▶ STATED TASK
Copy the material below line for line, changing nothing.

________________

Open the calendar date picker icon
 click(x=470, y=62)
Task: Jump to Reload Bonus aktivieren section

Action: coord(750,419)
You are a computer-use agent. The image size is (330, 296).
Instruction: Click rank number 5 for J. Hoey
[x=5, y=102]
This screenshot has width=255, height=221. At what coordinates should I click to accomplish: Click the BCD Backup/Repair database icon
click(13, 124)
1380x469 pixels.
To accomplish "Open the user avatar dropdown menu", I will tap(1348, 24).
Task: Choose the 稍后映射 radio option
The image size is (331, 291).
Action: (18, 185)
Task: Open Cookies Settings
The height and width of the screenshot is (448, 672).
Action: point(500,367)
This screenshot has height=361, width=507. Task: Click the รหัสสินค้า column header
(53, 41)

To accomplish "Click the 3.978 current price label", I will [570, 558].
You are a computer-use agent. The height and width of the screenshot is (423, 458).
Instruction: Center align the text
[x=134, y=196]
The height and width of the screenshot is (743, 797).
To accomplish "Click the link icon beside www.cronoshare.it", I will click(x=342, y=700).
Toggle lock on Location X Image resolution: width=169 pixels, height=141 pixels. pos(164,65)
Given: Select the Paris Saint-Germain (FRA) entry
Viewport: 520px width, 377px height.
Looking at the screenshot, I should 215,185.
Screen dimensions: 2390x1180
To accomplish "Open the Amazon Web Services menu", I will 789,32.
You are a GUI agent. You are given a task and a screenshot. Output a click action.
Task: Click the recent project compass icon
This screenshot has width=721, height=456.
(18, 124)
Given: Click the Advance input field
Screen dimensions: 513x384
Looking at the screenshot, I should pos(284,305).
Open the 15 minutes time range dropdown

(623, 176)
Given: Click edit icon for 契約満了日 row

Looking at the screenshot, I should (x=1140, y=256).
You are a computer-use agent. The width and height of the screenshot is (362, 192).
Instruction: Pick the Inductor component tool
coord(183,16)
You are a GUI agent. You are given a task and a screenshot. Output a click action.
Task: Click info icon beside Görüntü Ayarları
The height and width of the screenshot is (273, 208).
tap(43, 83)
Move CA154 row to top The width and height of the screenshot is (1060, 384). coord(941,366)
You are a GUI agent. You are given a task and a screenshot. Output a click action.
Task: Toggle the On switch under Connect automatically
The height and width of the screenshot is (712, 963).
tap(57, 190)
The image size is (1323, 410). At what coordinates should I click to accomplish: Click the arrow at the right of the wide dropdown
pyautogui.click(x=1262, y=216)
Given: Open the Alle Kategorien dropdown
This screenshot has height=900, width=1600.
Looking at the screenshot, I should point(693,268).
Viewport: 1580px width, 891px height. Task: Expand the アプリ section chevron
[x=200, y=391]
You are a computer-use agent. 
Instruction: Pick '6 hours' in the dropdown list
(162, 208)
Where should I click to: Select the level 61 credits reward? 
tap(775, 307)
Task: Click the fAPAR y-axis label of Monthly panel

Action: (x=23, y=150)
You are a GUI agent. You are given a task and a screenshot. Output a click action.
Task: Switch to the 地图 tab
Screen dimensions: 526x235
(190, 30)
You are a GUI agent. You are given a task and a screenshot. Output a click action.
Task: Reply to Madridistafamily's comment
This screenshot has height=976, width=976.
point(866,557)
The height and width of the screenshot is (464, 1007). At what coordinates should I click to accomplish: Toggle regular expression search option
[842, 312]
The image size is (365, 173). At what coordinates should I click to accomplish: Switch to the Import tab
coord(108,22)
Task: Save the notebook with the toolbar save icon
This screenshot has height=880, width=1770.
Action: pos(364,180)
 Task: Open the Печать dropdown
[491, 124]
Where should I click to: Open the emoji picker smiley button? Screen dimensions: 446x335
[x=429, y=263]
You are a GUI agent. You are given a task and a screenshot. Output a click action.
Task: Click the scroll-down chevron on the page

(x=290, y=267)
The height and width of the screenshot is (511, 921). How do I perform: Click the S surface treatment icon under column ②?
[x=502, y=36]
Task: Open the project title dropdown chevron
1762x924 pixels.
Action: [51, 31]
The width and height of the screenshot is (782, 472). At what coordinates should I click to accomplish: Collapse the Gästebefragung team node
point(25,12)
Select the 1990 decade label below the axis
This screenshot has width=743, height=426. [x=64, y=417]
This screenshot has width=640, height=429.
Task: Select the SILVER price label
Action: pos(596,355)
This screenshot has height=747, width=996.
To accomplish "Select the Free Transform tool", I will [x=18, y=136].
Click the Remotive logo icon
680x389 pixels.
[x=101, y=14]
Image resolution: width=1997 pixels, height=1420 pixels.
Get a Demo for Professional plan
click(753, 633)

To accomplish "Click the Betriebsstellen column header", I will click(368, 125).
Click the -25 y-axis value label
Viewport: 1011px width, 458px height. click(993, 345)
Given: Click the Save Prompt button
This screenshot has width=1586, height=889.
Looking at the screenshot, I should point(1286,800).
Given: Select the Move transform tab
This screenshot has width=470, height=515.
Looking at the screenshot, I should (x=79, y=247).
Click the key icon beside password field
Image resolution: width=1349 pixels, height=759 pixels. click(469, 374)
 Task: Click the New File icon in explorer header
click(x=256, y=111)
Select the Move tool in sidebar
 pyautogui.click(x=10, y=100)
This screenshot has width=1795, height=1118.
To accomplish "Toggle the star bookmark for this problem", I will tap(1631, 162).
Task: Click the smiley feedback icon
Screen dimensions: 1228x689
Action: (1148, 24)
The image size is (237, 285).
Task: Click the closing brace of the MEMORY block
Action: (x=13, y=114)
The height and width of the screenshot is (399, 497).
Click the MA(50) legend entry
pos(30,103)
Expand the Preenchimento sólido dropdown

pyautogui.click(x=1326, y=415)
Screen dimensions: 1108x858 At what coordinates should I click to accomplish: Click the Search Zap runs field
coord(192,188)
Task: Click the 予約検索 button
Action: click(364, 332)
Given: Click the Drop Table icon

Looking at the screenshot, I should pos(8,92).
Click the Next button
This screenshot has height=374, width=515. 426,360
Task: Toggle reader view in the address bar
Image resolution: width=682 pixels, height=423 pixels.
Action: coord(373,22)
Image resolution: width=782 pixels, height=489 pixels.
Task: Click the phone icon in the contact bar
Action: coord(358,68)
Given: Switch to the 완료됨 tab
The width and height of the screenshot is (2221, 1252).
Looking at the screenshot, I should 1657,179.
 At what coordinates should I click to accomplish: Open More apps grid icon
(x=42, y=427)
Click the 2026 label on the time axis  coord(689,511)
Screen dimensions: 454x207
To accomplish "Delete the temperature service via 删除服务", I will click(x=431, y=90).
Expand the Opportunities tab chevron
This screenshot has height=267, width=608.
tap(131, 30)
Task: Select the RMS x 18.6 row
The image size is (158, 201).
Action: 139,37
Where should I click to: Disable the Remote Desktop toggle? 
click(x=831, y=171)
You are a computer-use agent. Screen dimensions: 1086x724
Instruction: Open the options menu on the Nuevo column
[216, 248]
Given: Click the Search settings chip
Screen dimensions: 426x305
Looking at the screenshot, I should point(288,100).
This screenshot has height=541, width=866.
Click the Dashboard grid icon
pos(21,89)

________________

▶ TASK SOLUTION
Open the calendar date picker icon
 click(x=470, y=62)
Task: Jump to Reload Bonus aktivieren section

Action: coord(750,419)
You are a computer-use agent. The image size is (330, 296).
Instruction: Click rank number 5 for J. Hoey
[x=5, y=102]
This screenshot has width=255, height=221. At what coordinates should I click to accomplish: Click the BCD Backup/Repair database icon
click(13, 124)
1380x469 pixels.
To accomplish "Open the user avatar dropdown menu", I will tap(1348, 24).
Task: Choose the 稍后映射 radio option
The image size is (331, 291).
Action: (18, 185)
Task: Open Cookies Settings
The height and width of the screenshot is (448, 672).
Action: point(500,367)
This screenshot has height=361, width=507. Task: Click the รหัสสินค้า column header
(53, 41)

To accomplish "Click the 3.978 current price label", I will [570, 558].
You are a computer-use agent. The height and width of the screenshot is (423, 458).
Instruction: Center align the text
[x=134, y=196]
The height and width of the screenshot is (743, 797).
To accomplish "Click the link icon beside www.cronoshare.it", I will click(x=342, y=700).
Toggle lock on Location X Image resolution: width=169 pixels, height=141 pixels. pos(164,65)
Given: Select the Paris Saint-Germain (FRA) entry
Viewport: 520px width, 377px height.
Looking at the screenshot, I should 215,185.
Screen dimensions: 2390x1180
To accomplish "Open the Amazon Web Services menu", I will 789,32.
You are a GUI agent. You are given a task and a screenshot. Output a click action.
Task: Click the recent project compass icon
This screenshot has width=721, height=456.
(18, 124)
Given: Click the Advance input field
Screen dimensions: 513x384
Looking at the screenshot, I should pos(284,305).
Open the 15 minutes time range dropdown

(623, 176)
Given: Click edit icon for 契約満了日 row

Looking at the screenshot, I should (x=1140, y=256).
You are a computer-use agent. The width and height of the screenshot is (362, 192).
Instruction: Pick the Inductor component tool
coord(183,16)
You are a GUI agent. You are given a task and a screenshot. Output a click action.
Task: Click info icon beside Görüntü Ayarları
The height and width of the screenshot is (273, 208).
tap(43, 83)
Move CA154 row to top The width and height of the screenshot is (1060, 384). coord(941,366)
You are a GUI agent. You are given a task and a screenshot. Output a click action.
Task: Toggle the On switch under Connect automatically
The height and width of the screenshot is (712, 963).
tap(57, 190)
The image size is (1323, 410). At what coordinates should I click to accomplish: Click the arrow at the right of the wide dropdown
pyautogui.click(x=1262, y=216)
Given: Open the Alle Kategorien dropdown
This screenshot has height=900, width=1600.
Looking at the screenshot, I should point(693,268).
Viewport: 1580px width, 891px height. Task: Expand the アプリ section chevron
[x=200, y=391]
You are a computer-use agent. 
Instruction: Pick '6 hours' in the dropdown list
(162, 208)
Where should I click to: Select the level 61 credits reward? 
tap(775, 307)
Task: Click the fAPAR y-axis label of Monthly panel

Action: (x=23, y=150)
You are a GUI agent. You are given a task and a screenshot. Output a click action.
Task: Switch to the 地图 tab
Screen dimensions: 526x235
(190, 30)
You are a GUI agent. You are given a task and a screenshot. Output a click action.
Task: Reply to Madridistafamily's comment
This screenshot has height=976, width=976.
point(866,557)
The height and width of the screenshot is (464, 1007). At what coordinates should I click to accomplish: Toggle regular expression search option
[842, 312]
The image size is (365, 173). At what coordinates should I click to accomplish: Switch to the Import tab
coord(108,22)
Task: Save the notebook with the toolbar save icon
This screenshot has height=880, width=1770.
Action: pos(364,180)
 Task: Open the Печать dropdown
[491, 124]
Where should I click to: Open the emoji picker smiley button? Screen dimensions: 446x335
[x=429, y=263]
You are a GUI agent. You are given a task and a screenshot. Output a click action.
Task: Click the scroll-down chevron on the page

(x=290, y=267)
The height and width of the screenshot is (511, 921). How do I perform: Click the S surface treatment icon under column ②?
[x=502, y=36]
Task: Open the project title dropdown chevron
1762x924 pixels.
Action: [51, 31]
The width and height of the screenshot is (782, 472). At what coordinates should I click to accomplish: Collapse the Gästebefragung team node
point(25,12)
Select the 1990 decade label below the axis
This screenshot has width=743, height=426. [x=64, y=417]
This screenshot has width=640, height=429.
Task: Select the SILVER price label
Action: pos(596,355)
This screenshot has height=747, width=996.
To accomplish "Select the Free Transform tool", I will [x=18, y=136].
Click the Remotive logo icon
680x389 pixels.
[x=101, y=14]
Image resolution: width=1997 pixels, height=1420 pixels.
Get a Demo for Professional plan
click(753, 633)

To accomplish "Click the Betriebsstellen column header", I will click(368, 125).
Click the -25 y-axis value label
Viewport: 1011px width, 458px height. click(993, 345)
Given: Click the Save Prompt button
This screenshot has width=1586, height=889.
Looking at the screenshot, I should point(1286,800).
Given: Select the Move transform tab
This screenshot has width=470, height=515.
Looking at the screenshot, I should (x=79, y=247).
Click the key icon beside password field
Image resolution: width=1349 pixels, height=759 pixels. click(469, 374)
 Task: Click the New File icon in explorer header
click(x=256, y=111)
Select the Move tool in sidebar
 pyautogui.click(x=10, y=100)
This screenshot has width=1795, height=1118.
To accomplish "Toggle the star bookmark for this problem", I will tap(1631, 162).
Task: Click the smiley feedback icon
Screen dimensions: 1228x689
Action: (1148, 24)
The image size is (237, 285).
Task: Click the closing brace of the MEMORY block
Action: (x=13, y=114)
The height and width of the screenshot is (399, 497).
Click the MA(50) legend entry
pos(30,103)
Expand the Preenchimento sólido dropdown

pyautogui.click(x=1326, y=415)
Screen dimensions: 1108x858 At what coordinates should I click to accomplish: Click the Search Zap runs field
coord(192,188)
Task: Click the 予約検索 button
Action: click(364, 332)
Given: Click the Drop Table icon

Looking at the screenshot, I should pos(8,92).
Click the Next button
This screenshot has height=374, width=515. 426,360
Task: Toggle reader view in the address bar
Image resolution: width=682 pixels, height=423 pixels.
Action: coord(373,22)
Image resolution: width=782 pixels, height=489 pixels.
Task: Click the phone icon in the contact bar
Action: coord(358,68)
Given: Switch to the 완료됨 tab
The width and height of the screenshot is (2221, 1252).
Looking at the screenshot, I should 1657,179.
 At what coordinates should I click to accomplish: Open More apps grid icon
(x=42, y=427)
Click the 2026 label on the time axis  coord(689,511)
Screen dimensions: 454x207
To accomplish "Delete the temperature service via 删除服务", I will click(x=431, y=90).
Expand the Opportunities tab chevron
This screenshot has height=267, width=608.
tap(131, 30)
Task: Select the RMS x 18.6 row
The image size is (158, 201).
Action: 139,37
Where should I click to: Disable the Remote Desktop toggle? 
click(x=831, y=171)
You are a computer-use agent. Screen dimensions: 1086x724
Instruction: Open the options menu on the Nuevo column
[216, 248]
Given: Click the Search settings chip
Screen dimensions: 426x305
Looking at the screenshot, I should point(288,100).
This screenshot has height=541, width=866.
Click the Dashboard grid icon
pos(21,89)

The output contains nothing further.